2.5 紫花苜蓿MsCHLG的表达水平与株高正相关

先前的研究表明多数叶绿素合成基因表达水平影响植物地上生物量[13-14]。目前，蒺藜苜蓿是基因组序列已知、基因功能注释较完整，且与豆科饲草紫花苜蓿亲缘关系最近的模式植物。序列同源性分析表明，紫花苜蓿MsCHLG与MtCHLG的氨基酸序列高度相似(99.2%)。对随机选取的两种秋眠级(FD4和FD8)的紫花苜蓿材料(各5份)测定株高，结果显示，高秋眠级材料的株高约为低秋眠级材料的2.5～3.5倍。同时，高秋眠级材料的平均产量约为低秋眠级材料的2.1倍(P<0.05，表3)。对紫花苜蓿叶片中MsCHLG的表达量分析发现，该基因在高秋眠级紫花苜蓿中的转录水平略高于低秋眠级材料(1.2～1.5倍，表3)。相关性分析显示，MsCHLG的表达量与株高和产量的相关系数分别为0.68(P<0.05)和0.72(P<0.05)(表4)，表明该基因的转录水平与株高和产量均成正相关。以上结果暗示，叶绿素合成酶基因MsCHLG的表达量或许可以作为苜蓿产量早期预测的参考指标。

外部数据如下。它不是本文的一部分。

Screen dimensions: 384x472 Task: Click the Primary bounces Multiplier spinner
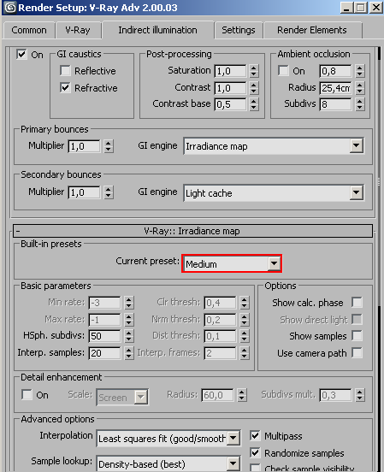click(109, 146)
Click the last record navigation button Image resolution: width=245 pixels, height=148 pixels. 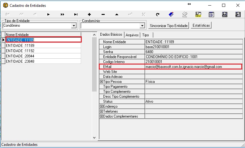click(x=76, y=14)
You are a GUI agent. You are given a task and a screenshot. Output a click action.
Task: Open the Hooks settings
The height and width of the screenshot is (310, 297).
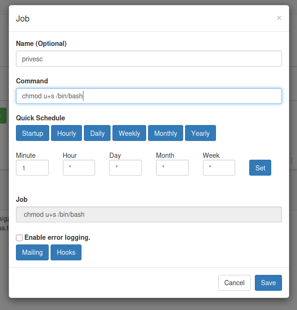tap(66, 252)
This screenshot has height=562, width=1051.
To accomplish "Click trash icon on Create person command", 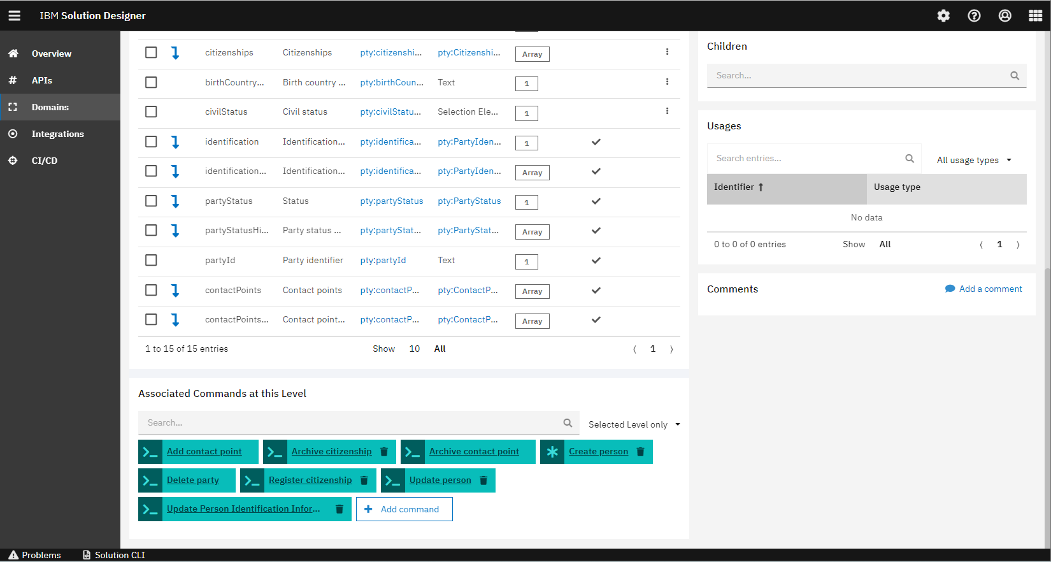I will (641, 452).
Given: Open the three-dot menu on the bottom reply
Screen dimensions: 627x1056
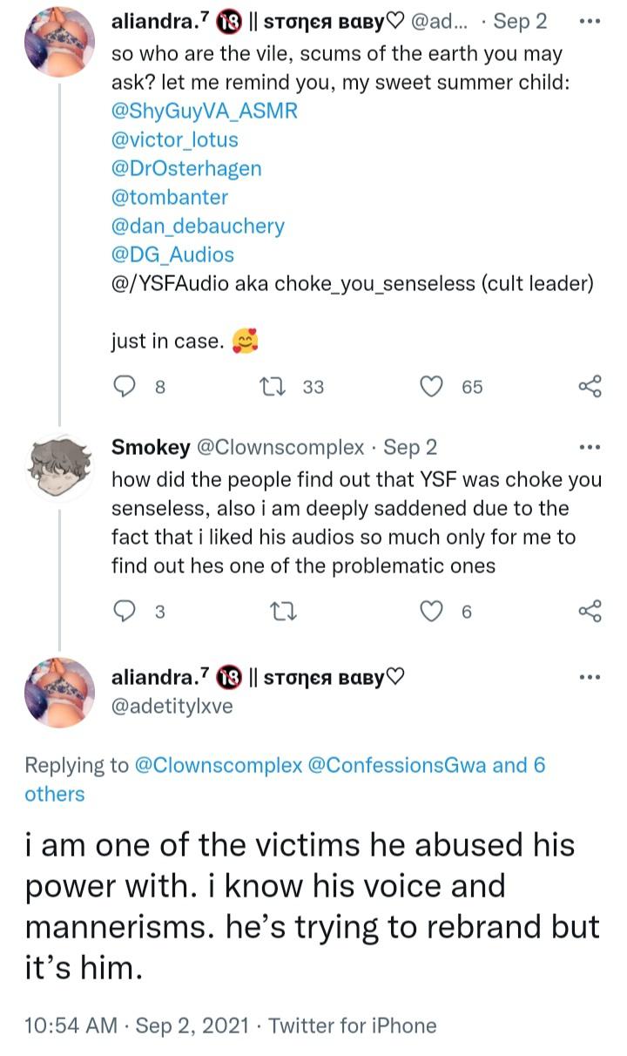Looking at the screenshot, I should point(590,675).
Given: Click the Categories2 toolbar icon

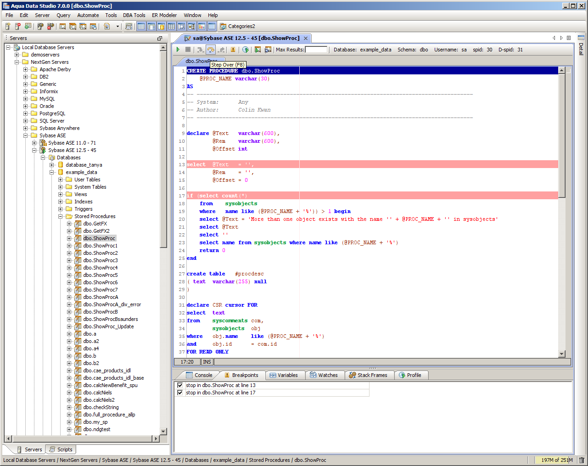Looking at the screenshot, I should click(x=223, y=27).
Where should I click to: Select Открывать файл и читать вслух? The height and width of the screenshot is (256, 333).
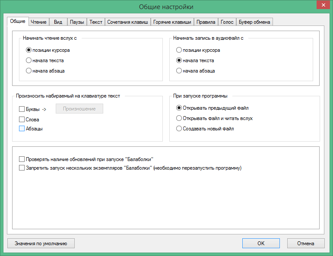(x=179, y=118)
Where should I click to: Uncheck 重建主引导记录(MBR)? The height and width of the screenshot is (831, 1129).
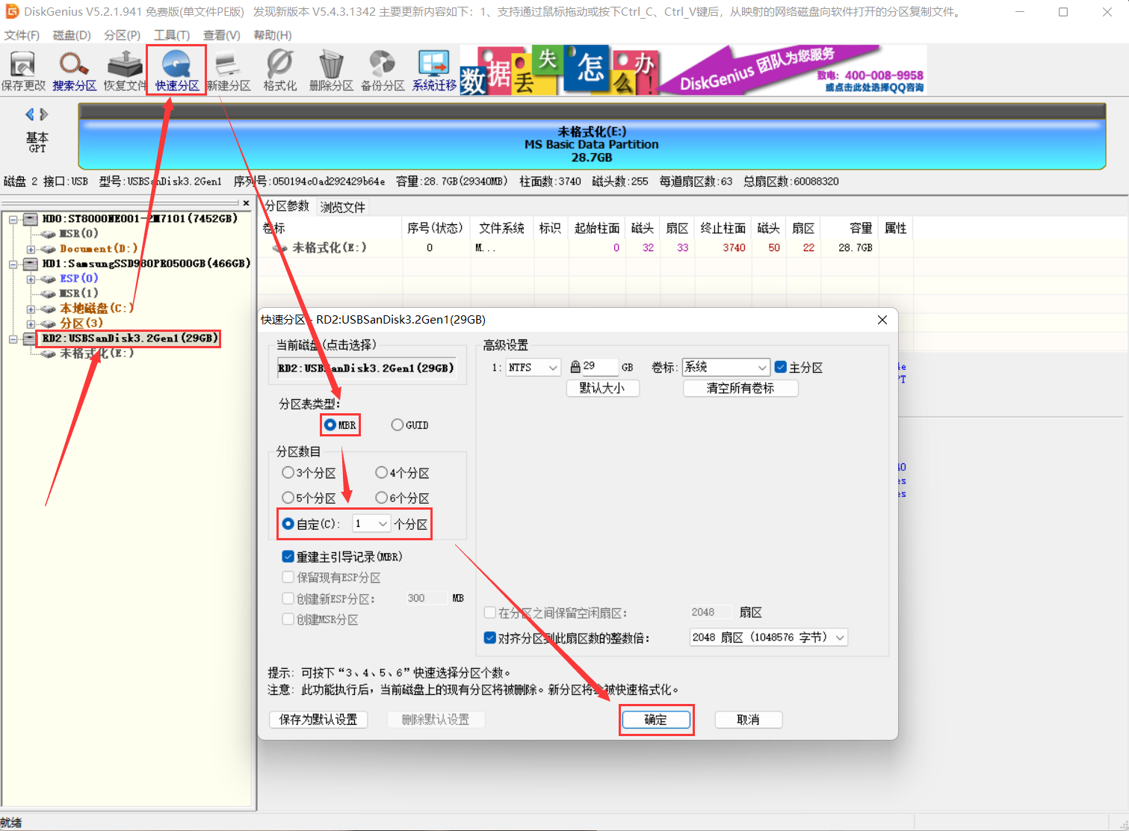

表3 紫花苜蓿两种秋眠级材料的株高、单株产量和MsCHLG的相对表达量分析

表4 MsCHLG相对表达量与株高和单株产量间的相关性分析

3 讨 论

高等植物叶绿素的合成是由15种酶催化完成的[2]。其中，叶绿素合成酶CHLG负责叶绿素生物合成的最后一步，即催化叶绿素酸酯a和叶绿素酸酯b分别生成叶绿素a和叶绿素b[15-16]。缺失该基因的植物通常表现为叶色浅绿或黄化[1, 4]。同时，叶绿素含量降低在一定程度上能抑制叶绿体发育，降低光合效率，导致植株生长迟缓甚至死亡[17]。本研究克隆并初步分析了蒺藜苜蓿叶绿素合成酶基因(MtCHLG)的表达模式、蛋白的亚细胞定位及该基因与MtCAO的上下游关系，发现紫花苜蓿同源基因MsCHLG的表达量与株高和产量成正相关，暗示CHLG可作为培育高产豆科饲草的备选基因。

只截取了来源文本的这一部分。